:: Kutipan Teks ::
Pernahkah saat Anda sakit, pergi ke dokter, mendapat resep, kemudian meng-Google obat tersebut terlebih dahulu sebelum membawanya ke Apotek? Bagi yang pernah melakukannya, mungkin kaget menemukan bahwa obat yang diberikan tidak ada kaitannya dengan penyakitnya. Tidak, bukan dokter yang salah memberikan obat. Mungkin karena dokter memberikan obat tersebut secara off-label.
Apa itu off-label?
Setiap obat yang dipasarkan harus mendapat lisensi dari BPOM. Untuk mendapatkannya, obat harus telah melalui berbagai penelitian untuk menentukan indikasi, kontra indikasi, dosis, efek samping dan tingkat keamanannya. Obat ini hanya boleh dipasarkan berdasarkan indikasi, yang tercantum pada label atau etiket yang disisipkan dalam kemasan obat. Meski demikian, seringkali obat tersebut memiliki manfaat lain, yang belum tercantum dalam daftar indikasi obat. Inilah yang disebut dengan penggunaan obat secara off-label.
Peresepan obat off-label dapat terjadi karena beberapa hal. Ada beberapa obat yang baru diketahui memiliki manfaat lain setelah beredar di pasaran. Kemungkinan lain, manfaat tersebut masih dalam penelitian, perdebatan, atau bukti yang menunjang masih kurang.
Pada dasarnya, dalam meresepkan obat masing-masing dokter memiliki pertimbangan. Pemilihan obat dilakukan dengan harapan memberikan yang terbaik bagi kondisi pasiennya. Dalam hal ini tentunya kesembuhan, atau mengurangi rasa tidak nyaman yang dialami pasien. Pemberian obat tentunya tidak bisa sembarangan. Harus berdasarkan bukti ilmiah atau penelitian yang telah ada. Ini disebut dengan evidence based medicine. Selain itu, perlu juga mempertimbangkan manfaat dibanding risiko yang mungkin terjadi akibat obat.

:: Isi Data ::
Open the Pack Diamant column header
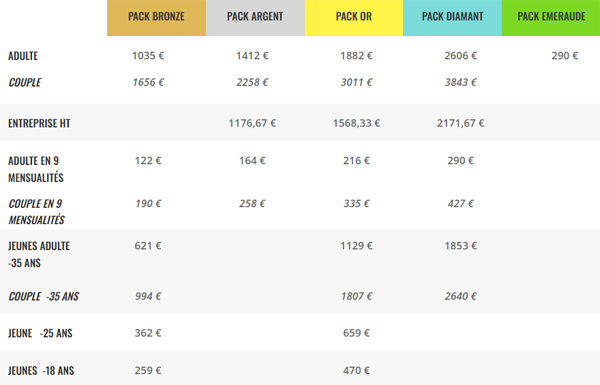The width and height of the screenshot is (600, 385). click(x=452, y=18)
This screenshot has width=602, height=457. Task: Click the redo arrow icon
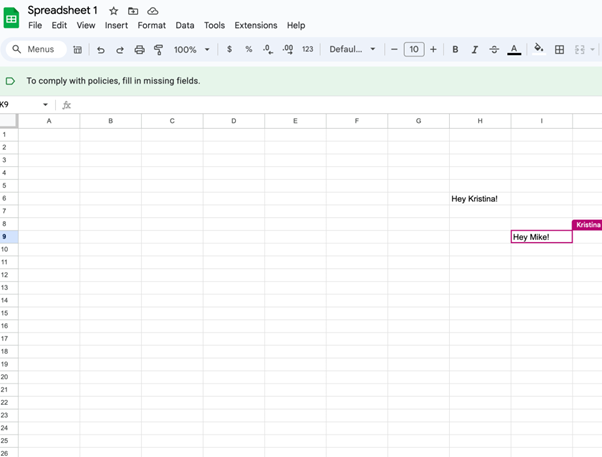[x=120, y=49]
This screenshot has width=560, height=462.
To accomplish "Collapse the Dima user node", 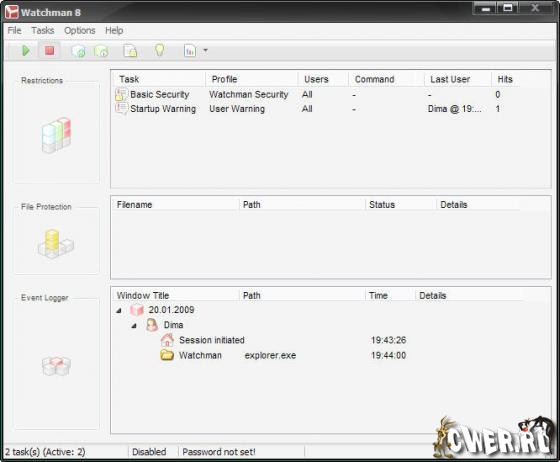I will tap(134, 326).
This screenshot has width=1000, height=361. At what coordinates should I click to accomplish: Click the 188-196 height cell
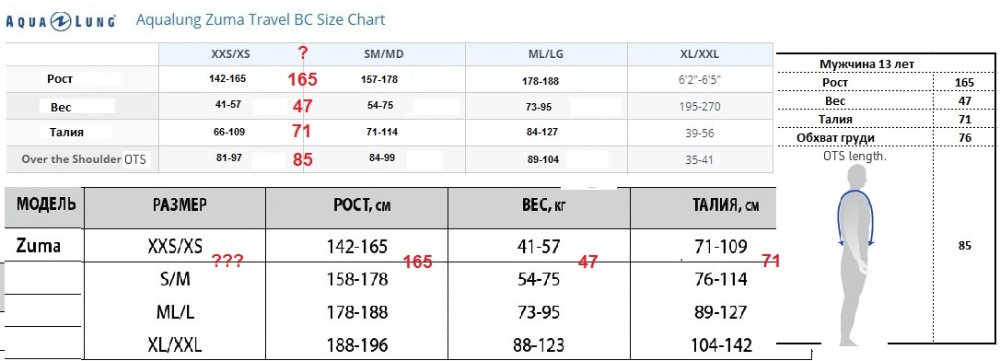click(x=357, y=346)
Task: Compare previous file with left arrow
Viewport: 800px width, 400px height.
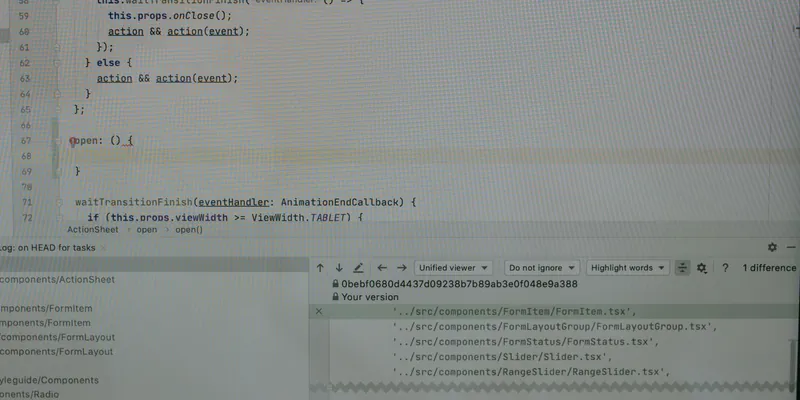Action: [382, 268]
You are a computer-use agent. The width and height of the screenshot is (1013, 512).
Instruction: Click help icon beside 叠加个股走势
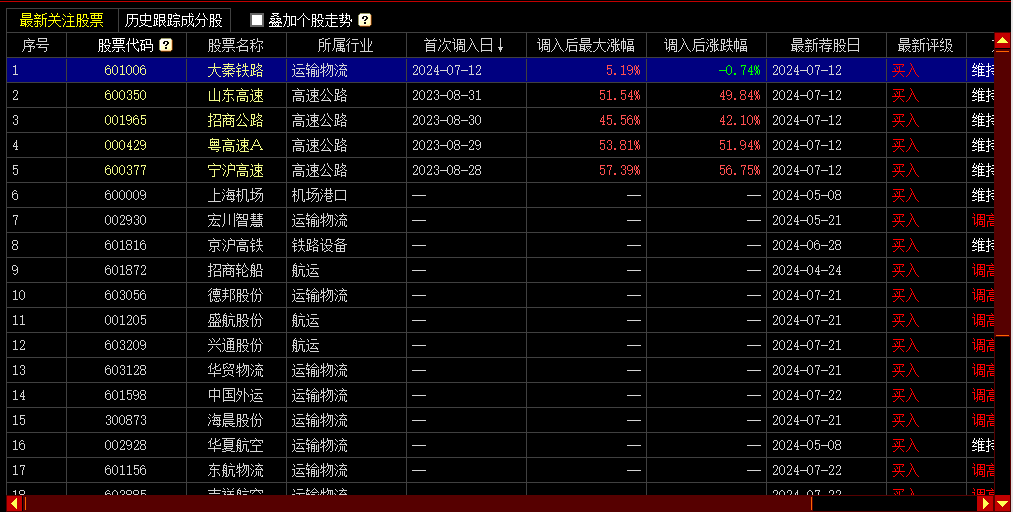click(x=365, y=20)
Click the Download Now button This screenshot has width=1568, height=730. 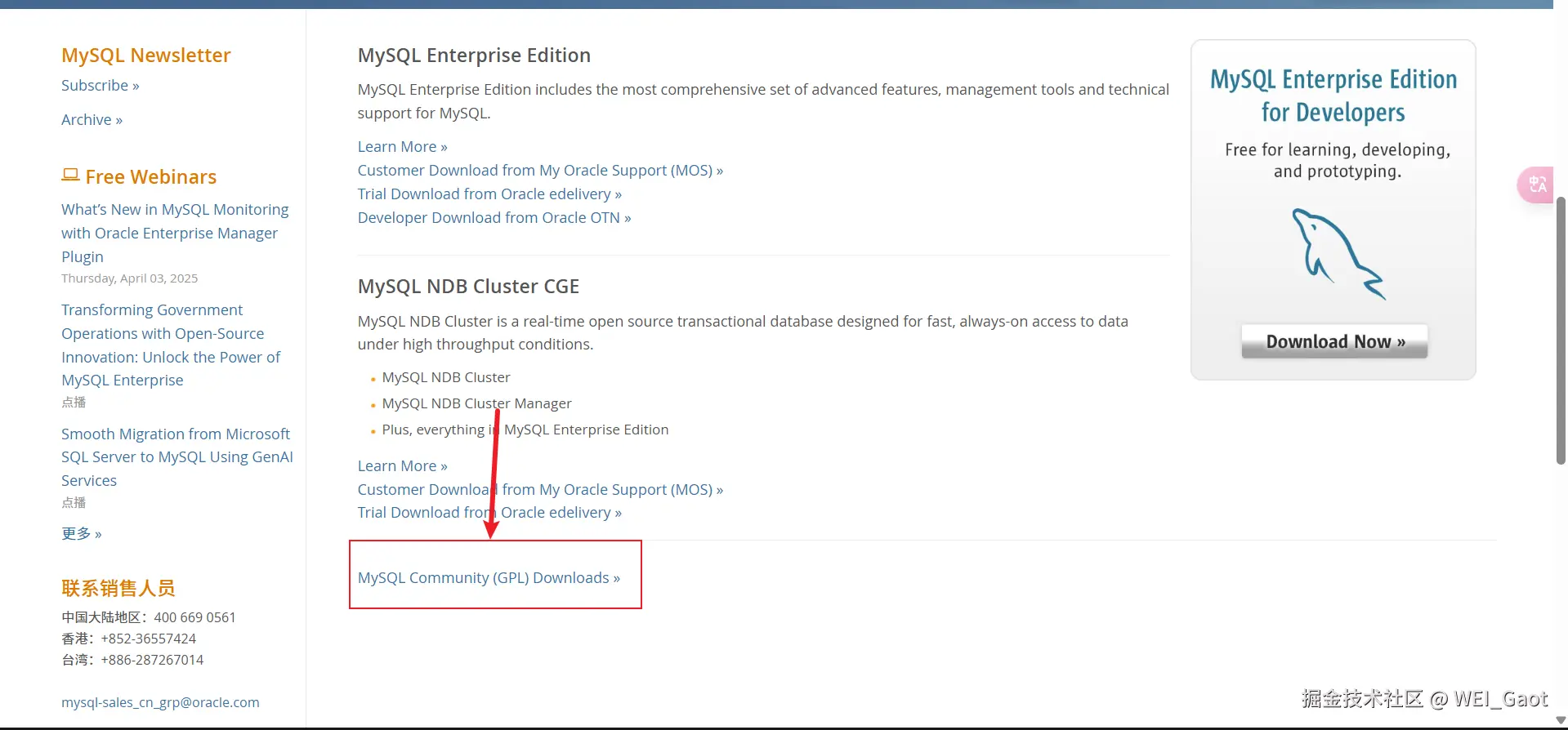[1334, 341]
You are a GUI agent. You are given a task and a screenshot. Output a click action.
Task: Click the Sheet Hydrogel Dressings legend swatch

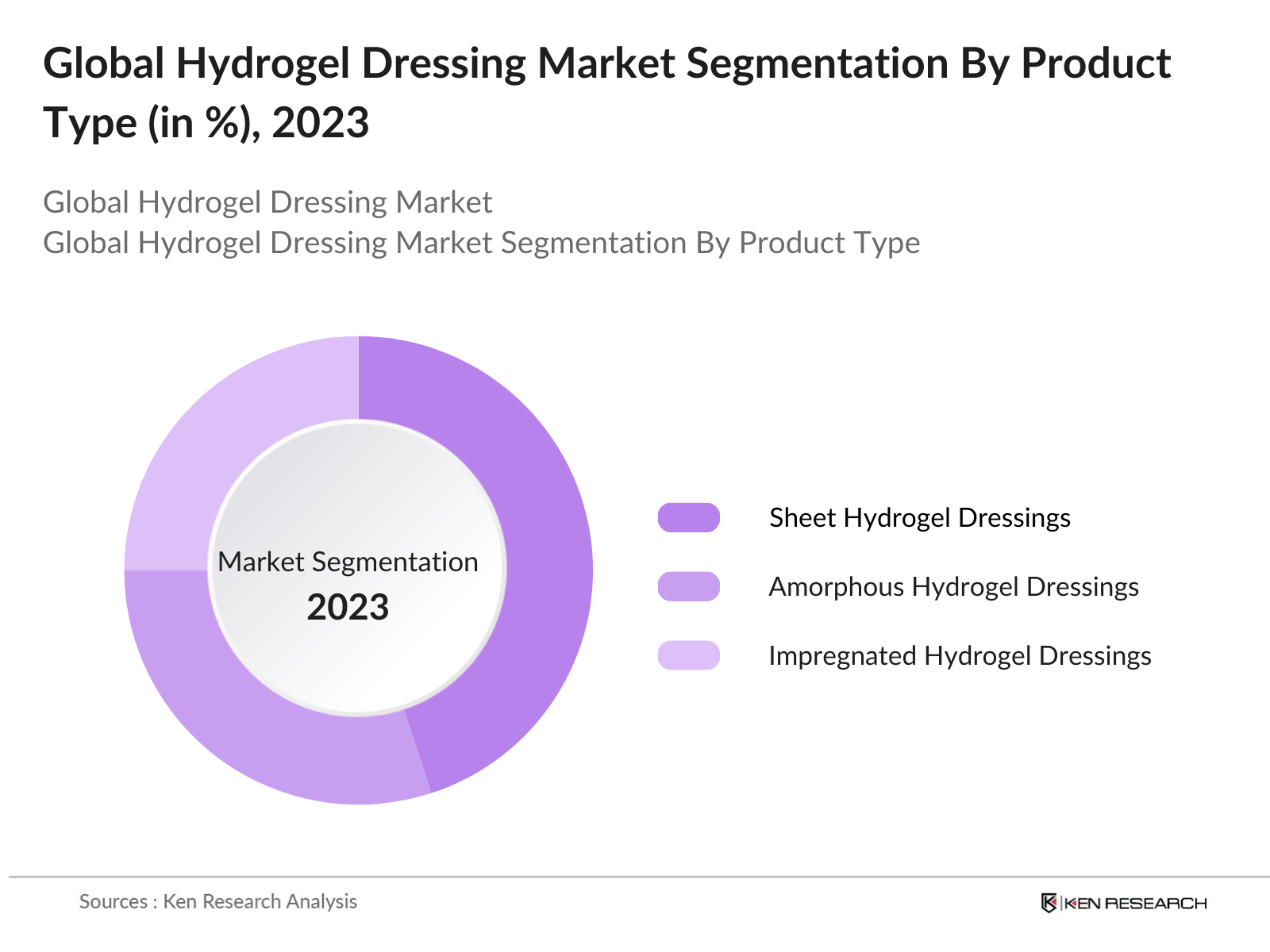(x=688, y=517)
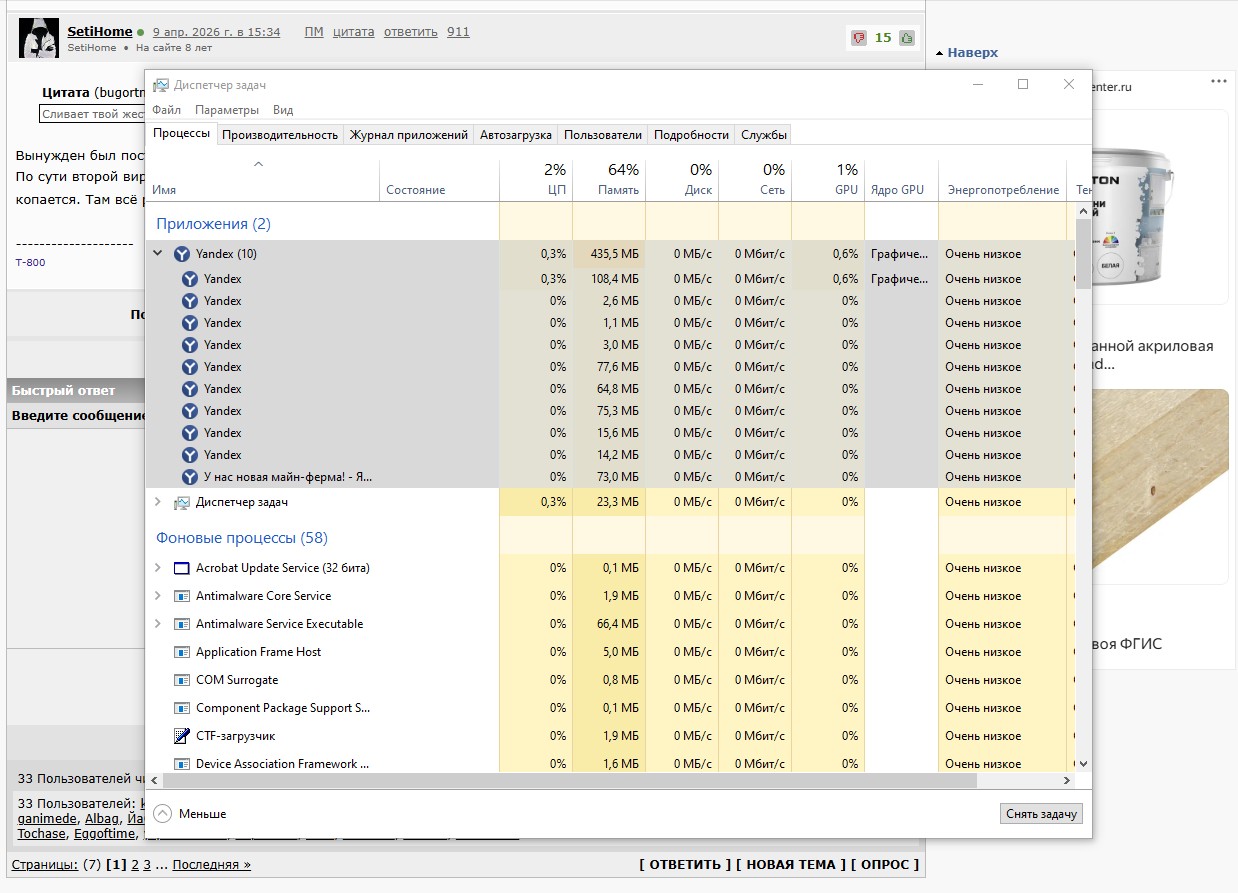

:: Tugas Anda ::
Salin kembali bagian teks tentang obat off-label mulai dari "Pada dasarnya, dalam" sampai dengan "terjadi akibat obat.". Ganti "bukti ilmiah" dengan "temuan ilmiah".

:: Jawaban Latihan ::
Pada dasarnya, dalam meresepkan obat masing-masing dokter memiliki pertimbangan. Pemilihan obat dilakukan dengan harapan memberikan yang terbaik bagi kondisi pasiennya. Dalam hal ini tentunya kesembuhan, atau mengurangi rasa tidak nyaman yang dialami pasien. Pemberian obat tentunya tidak bisa sembarangan. Harus berdasarkan temuan ilmiah atau penelitian yang telah ada. Ini disebut dengan evidence based medicine. Selain itu, perlu juga mempertimbangkan manfaat dibanding risiko yang mungkin terjadi akibat obat.